Despite the dedication of staff in caring for and supporting frail and vulnerable residents, lack of communication, a ban on visiting, unfamiliar masks and new routines created anxiety, confusion and upset for many residents.
For friends and family members – like Claire who shares her story here – not being able to visit, carry out caring duties or have physical contact with relatives really hit hard.
And, tragically, some families were not able to be with loved ones in their final days and moments and didn't get the chance to say goodbye. Our Healthwatch acknowledges how painful this has been for many families and that it has had a traumatic and lasting impact.
With your help, our survey will find out about life in local care homes and learn how this has changed and if things are returning to "normal".
We'll share the findings with local health and care providers.
Tell us what it's been like for you
If you have a care home story to tell us, we'd like to hear it.
Our care home survey aims to capture the experiences of residents and their families. Whether it's a good or bad experience, we can use your feedback to improve services for everyone.

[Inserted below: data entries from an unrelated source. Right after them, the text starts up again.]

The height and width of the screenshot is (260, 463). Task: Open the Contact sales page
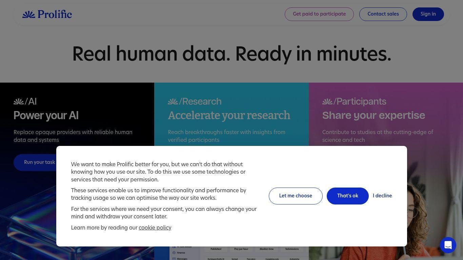click(x=383, y=14)
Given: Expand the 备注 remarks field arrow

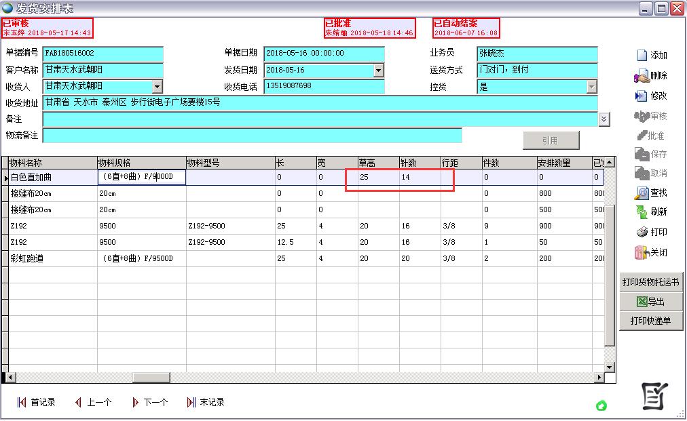Looking at the screenshot, I should click(x=603, y=119).

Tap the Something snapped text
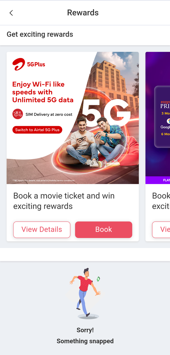(85, 341)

Anything you tell us will be anonymised and shared with NHS and local authority care teams in our area.
Hearing your experiences helps them learn from the challenges and prepare better for the future.
Claire says she has a lot to feel grateful for – and that her mother's last 11 months were happy, in spite of the pandemic and all the rules and regulations.
Staying in contact
“When lockdown came, we Skyped one another every week. She had lost her sight but she could hear my voice and she knew I could see her.

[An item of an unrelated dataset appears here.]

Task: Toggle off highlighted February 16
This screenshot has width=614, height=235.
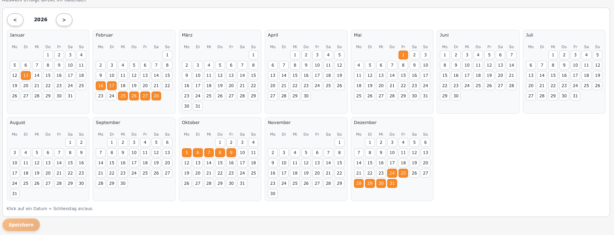Action: point(101,86)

“I’d say I’m sending you a hug over the ether now. And I’d see her reel back, smiling, pretending to feel it. We both had good imaginations."

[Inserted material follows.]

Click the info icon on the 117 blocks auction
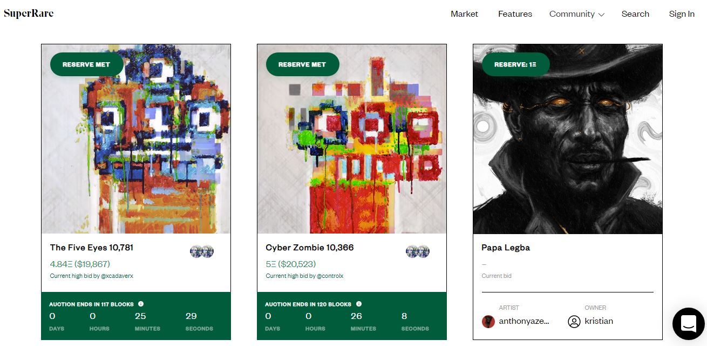 point(141,304)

Good care from 'brilliant' staff
"My mother was in a good place and she was happy because the staff really cared for her. They were brilliant.
"They kept all the activities going and because they really got to know her well, they made sure she was included in all the things she enjoyed. They also had time just to chat with her. She loved company and talking to people more than anything.
"Things were as good as they could be, given all the rules. But I wasn’t able to hold her hand or hug her until the day she died."
End of life care
"I’d always promised my Mum that she would not die alone and that I’d be there to hold her hand and reassure her.
"The care home said that if it was end of life, I’d be allowed in. I was, but it was right at the end.
"By the time I got my gloves on, a mask, a visor – all the protective equipment – I only had about half an hour.
"I can’t help thinking that in non-Covid days, I’d have had more time, I would have been there all week and in the days leading up to it.
"But I’m grateful to have kept my promise to her. I know lots of other families were kept apart."